On a découvert son travail sur Instagram, vite séduits par son sens du mouvement, son usage des couleurs et ses OC (personnes originaux) attachants. Rivages lointains, son premier ouvrage paru en janvier 2024, était l’un des premiers titres de Combo, le label young adult de Dargaud, et a confirmé qu’Anaïs Flogny était une autrice à suivre. Un an plus tard, on l’a retrouvée en librairie avec une collaboration avec l’autrice Véro Cazot, Le Jour du caillou. L’histoire de Mona et Eko, vieux amis en rupture, que leur peine coince de jour en jour dans une boucle temporelle, à l’insu de Mona… Anaïs Flogny a mené les deux projets en parallèle, signés peu après sa sortie de l’école Pivaut, où elle s’est formée à la peinture et à l’illustration de presse et pour la jeunesse. Elle n’en a pas fini avec l’univers de Rivages lointains : un préquel a été annoncé en avril, à paraître chez Dargaud en 2026. Nous avions rencontré l’artiste quelques mois plus tôt à Angoulême, où nous avons discuté couleurs, choix esthétiques et création de personnages.

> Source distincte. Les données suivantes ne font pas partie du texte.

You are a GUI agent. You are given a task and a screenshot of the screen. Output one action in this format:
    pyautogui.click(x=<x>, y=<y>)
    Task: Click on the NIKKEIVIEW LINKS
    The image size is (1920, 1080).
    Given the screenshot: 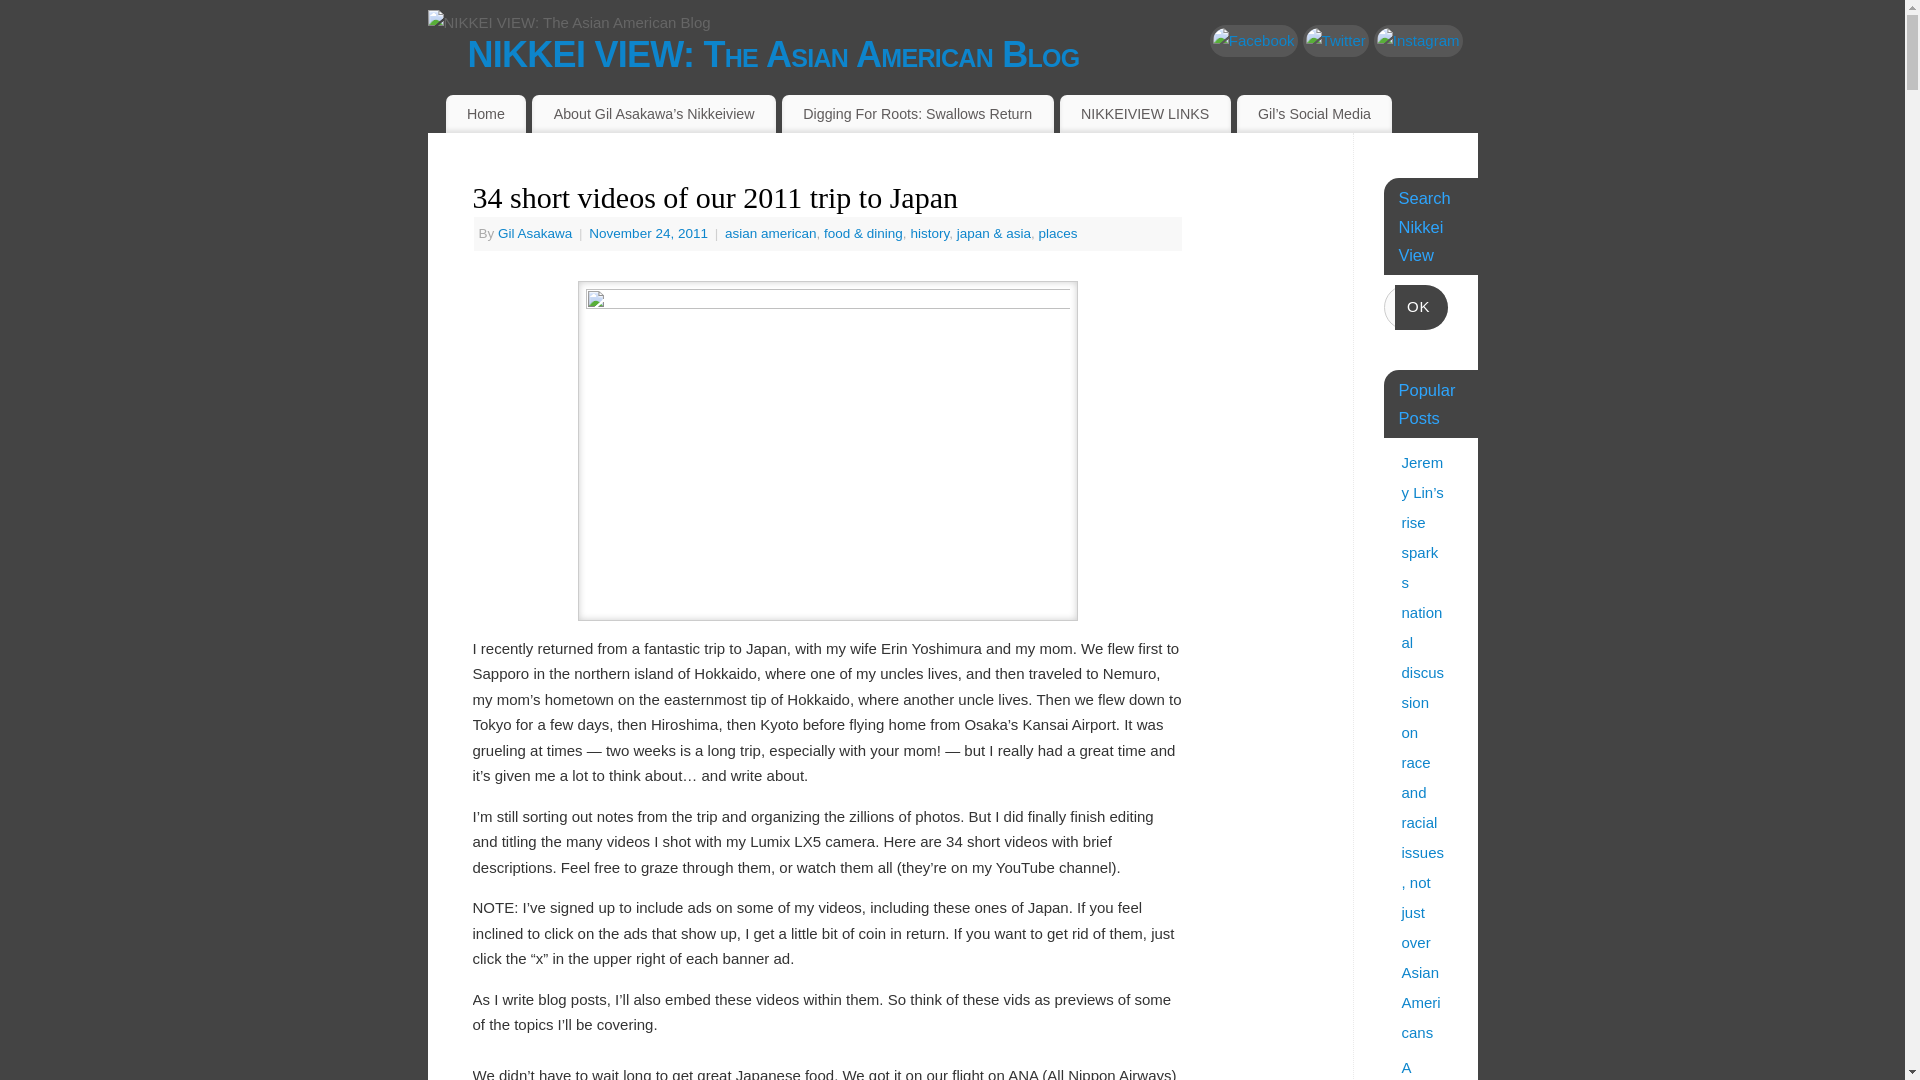 What is the action you would take?
    pyautogui.click(x=1144, y=114)
    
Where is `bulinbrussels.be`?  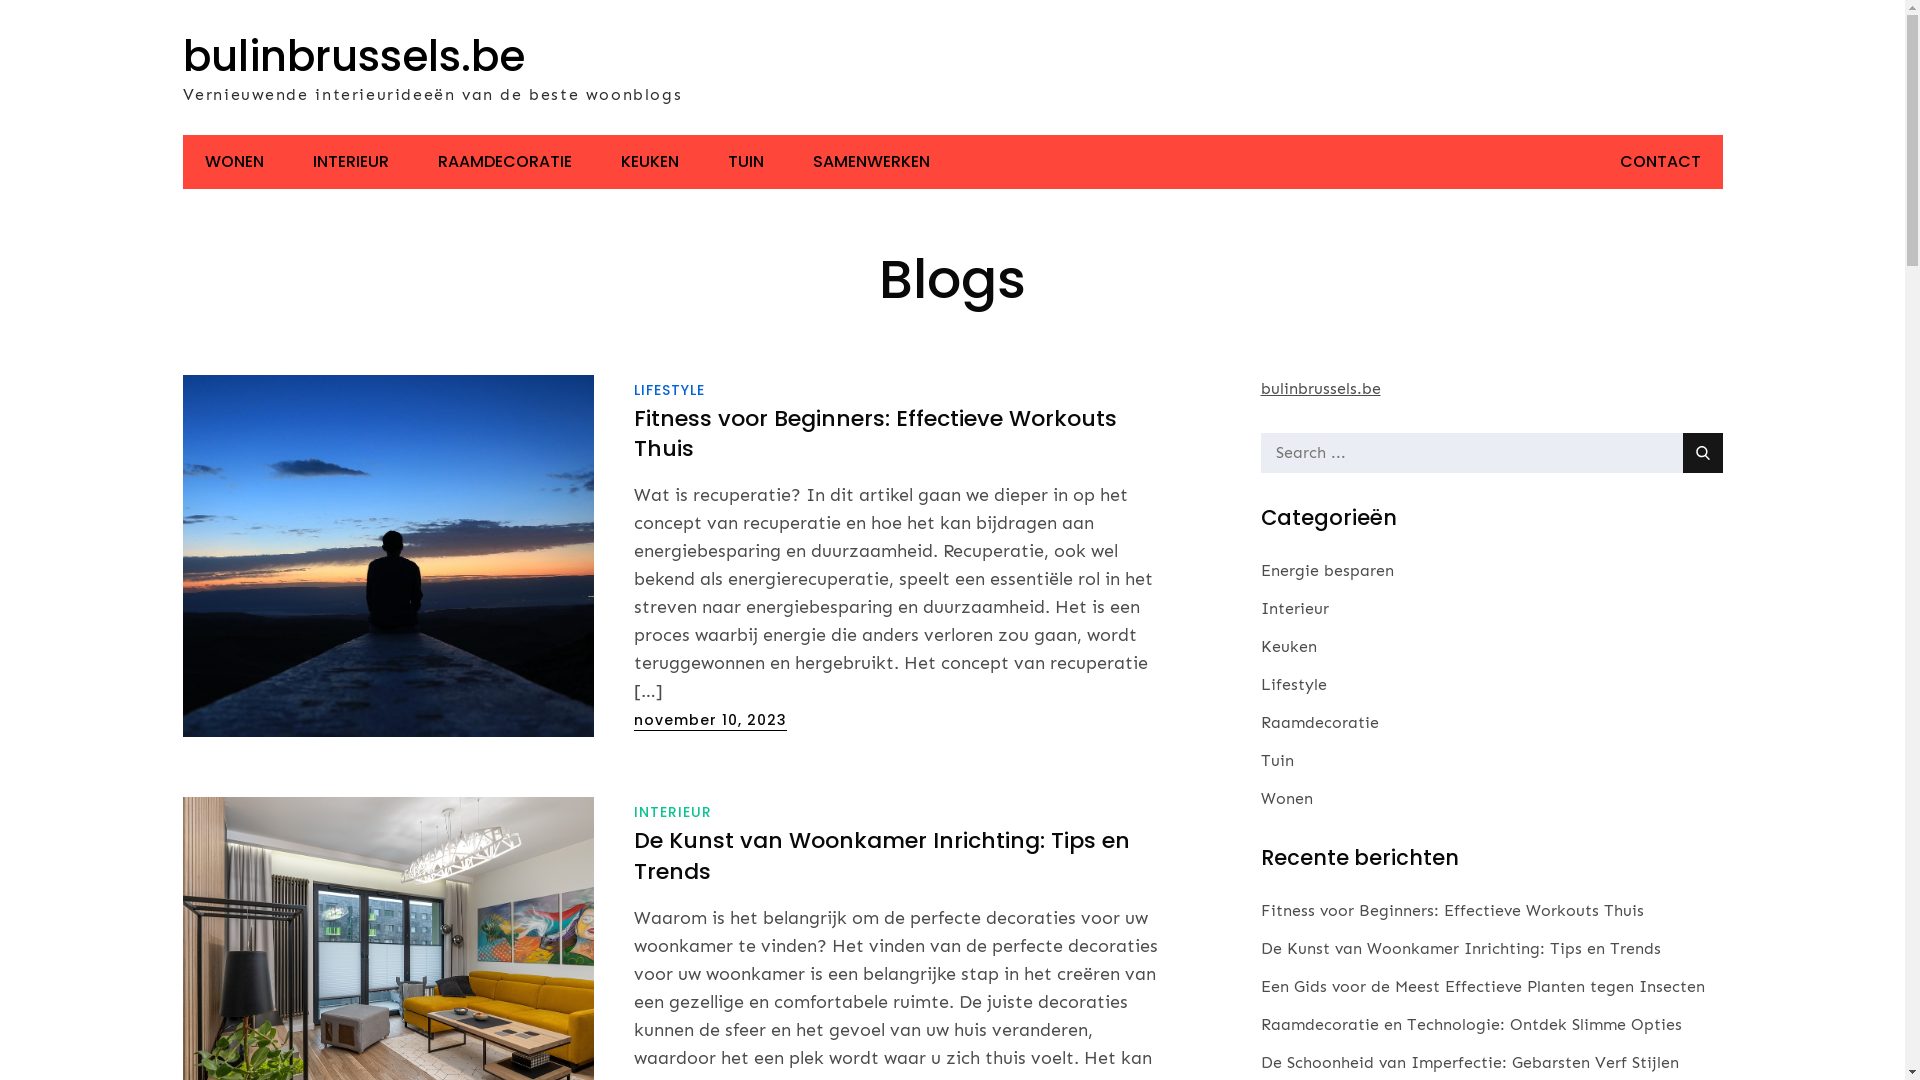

Comment est née la collaboration avec Véro Cazot sur Le Jour du caillou ?

J’aimais déjà beaucoup ce qu’elle fait – elle a écrit une de mes BD préférées, Betty Boob [ressortie en février, ndlr]. Et puis il y a eu une drôle de coïncidence : un jour, alors même que je parlais à ma femme des BD de Véro Cazot, j’ai reçu un message d’elle. Elle m’écrivait qu’elle avait écrit une nouvelle histoire, et qu’elle pensait que mon dessin “irait parfaitement avec”. J’étais évidemment intéressée ! Elle m’a donc envoyé un scénario. 9791034768585C’était le bon moment pour moi, j’avais vécu une rupture amicale assez difficile et j’ai trouvé quelque chose de cathartique dans ce projet. De plus, l’univers du cirque est très intéressant à travailler. Dessiner des visages, ça va deux secondes ; mais un corps qui bouge, des vies, des drapés… Véro m’a offert un terrain de jeu immense.

Comment s’est déroulé ce travail à deux, alors que vous étiez seule sur votre album précédent ?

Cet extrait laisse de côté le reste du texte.